5. After there is an attachment pursuant to a precept under Section 46, Civil P.C. further steps have to be taken before the decree can be executed. First there must be an application under Section 39 of the Code to the Court which passed the decree for transmission of the decree to the Court which is to execute the decree. Then there must be an application for execution of the decree to the Court to which the decree has been transferred and the application must be in tabular form as provided in Order 21, Rule 11, Civil P.C. when the executing Court is not the High Court. If the Court to which the decree has been transferred is the High Court then the application for execution must be in Form I of the rules of this Court and must contain in addition to the particulars mentioned in Order 21, Rule 11 certain other particulars (vide Chap. 17, Rule 10 of the Original Side Rules). It is thus clear that after an attachment under a precept there must be an application for execution in the proper form and it is only upon such application that execution can issue. The order issuing a precept is therefore not an order directing execution and the attachment under a precept is not an attachment in execution proceedings. In Kasiswar De v. Aswini Kumar Pal (1926) 13 A.I.R. Cal. 249 it was held that an application for an attachment under Section 46, Civil P.C. cannot be regarded as an application for execution. This was a case regarding rateable distribution but the principle underlying this view applies.
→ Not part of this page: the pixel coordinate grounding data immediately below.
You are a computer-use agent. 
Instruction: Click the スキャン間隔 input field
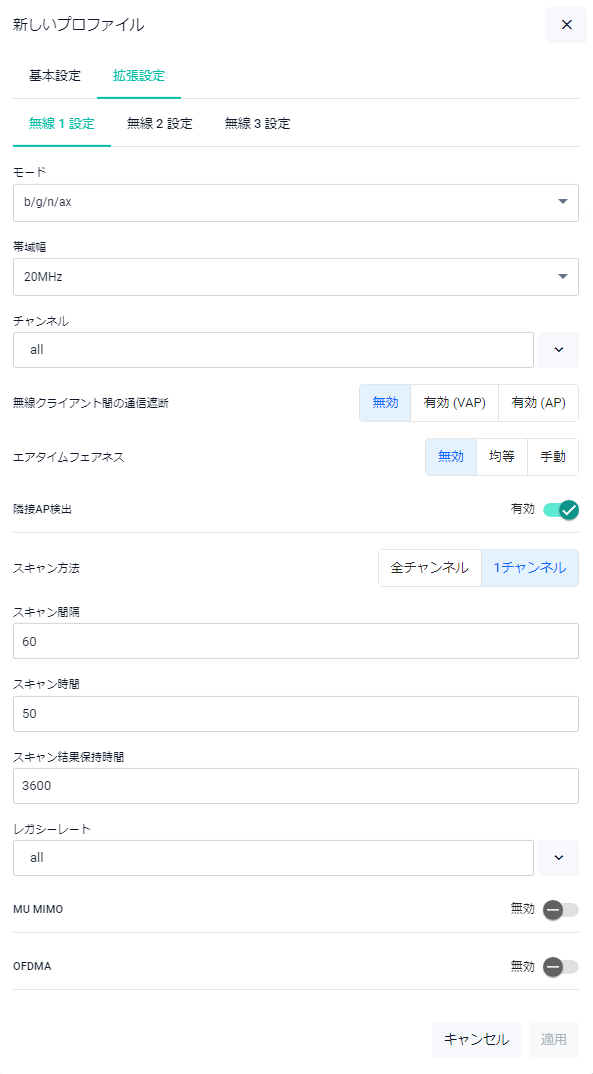296,641
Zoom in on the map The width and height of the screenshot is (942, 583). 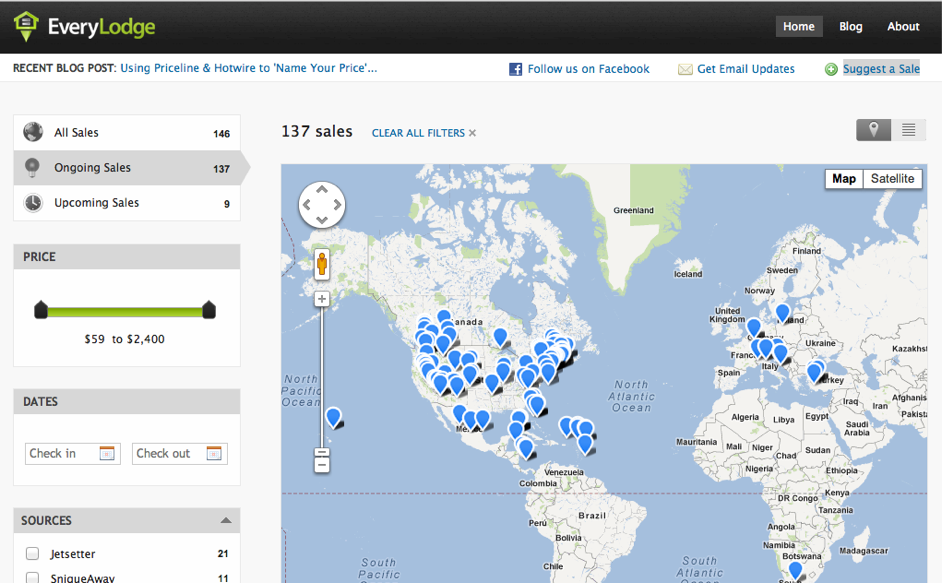click(x=322, y=299)
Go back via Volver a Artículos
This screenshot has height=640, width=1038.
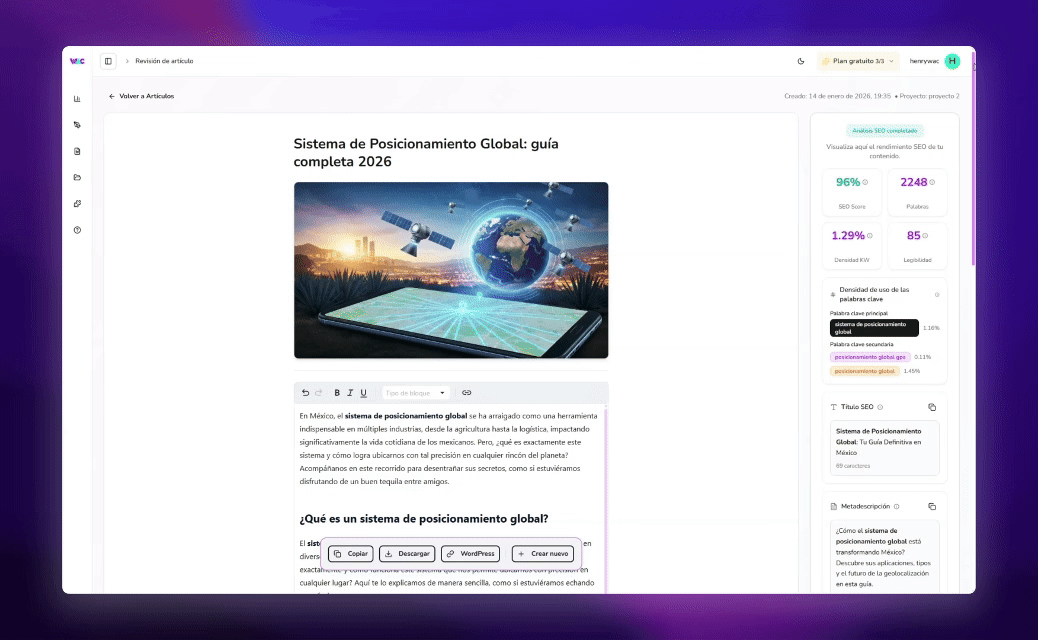coord(141,96)
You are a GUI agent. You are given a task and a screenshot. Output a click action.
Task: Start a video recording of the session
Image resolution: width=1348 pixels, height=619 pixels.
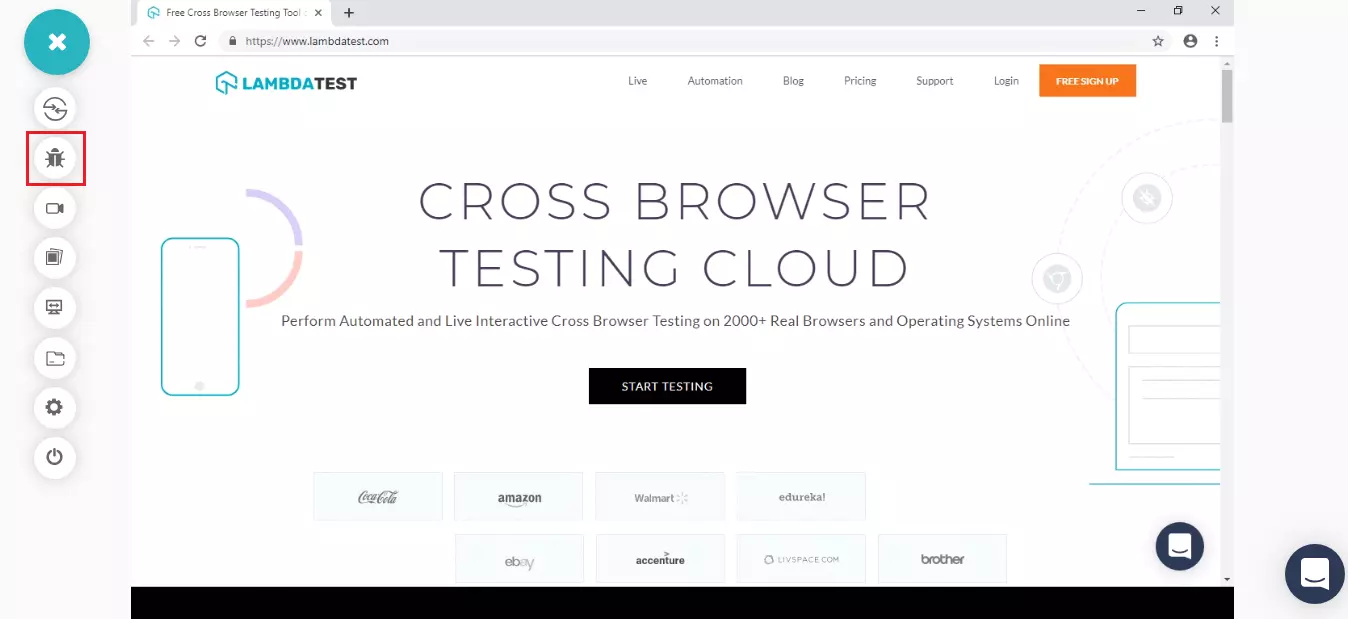[x=55, y=208]
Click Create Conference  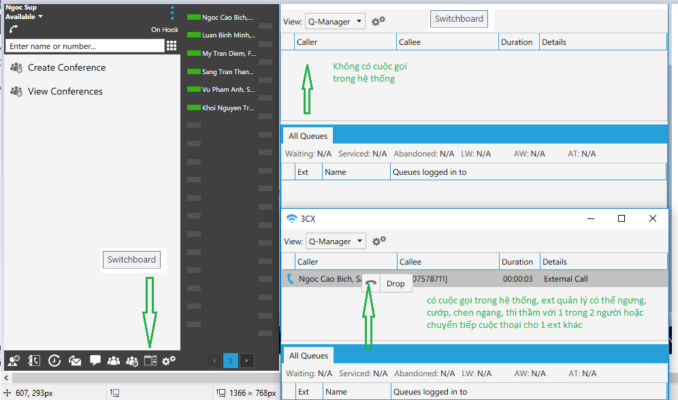(66, 68)
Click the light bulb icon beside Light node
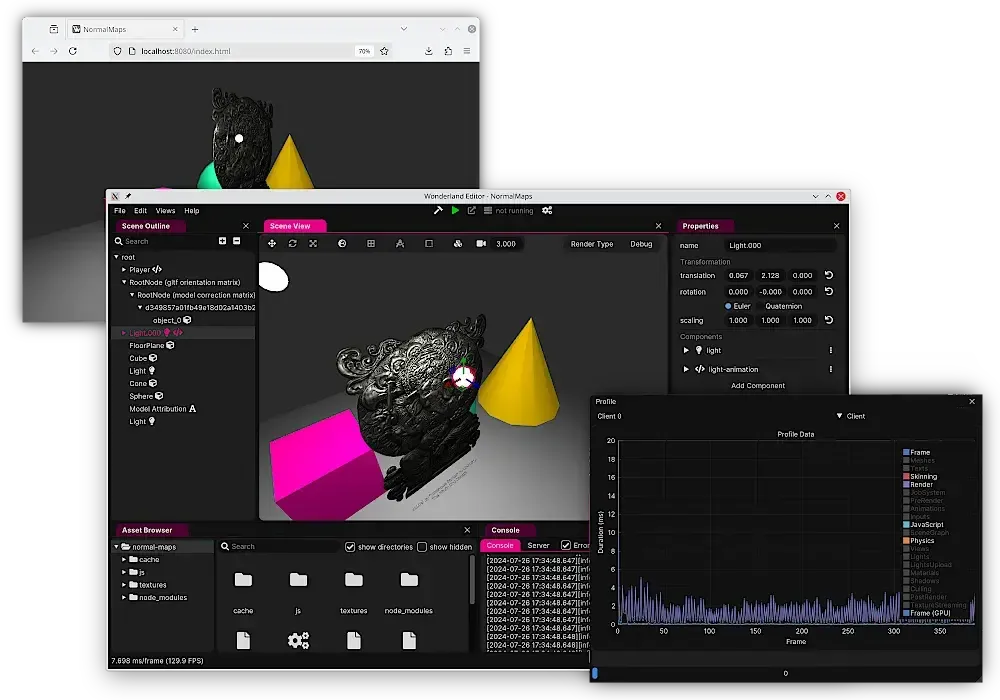Screen dimensions: 1000x700 pyautogui.click(x=152, y=371)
6. In the present case, although the decree has been transferred to this Court there has as yet been no application for execution. Learned Counsel for the Sheriff draws my attention to the fact that Section 46, Civil P.C. is to be found in a portion of the Code entitled 'Execution' and he argues that the attachment is really an attachment in execution. In my opinion the fact that the attachment has been made in accordance with the provisions of a Section appearing in a portion of the Code entitled 'Execution,' does not make the attachment an attachment in execution. This portion of the Code deals with matters leading up to execution as well as with matters regarding execution itself. The attachment under Section 46, Civil P.C. is merely a step taken to facilitate execution; it is not a step taken in the proceedings in execution. As stated before, the Sheriff's right to poundage is a right granted by the provisions of Rule 77 of Chap. 36 of the Rules of the Original Side of this Court; in my view, that rule comes into operation only when the Sheriff has taken steps to levy sums in execution of a decree. I have held that no such steps have been taken in the present case. The Sheriff is therefore not entitled to any poundage. The result is that the application must be allowed with costs.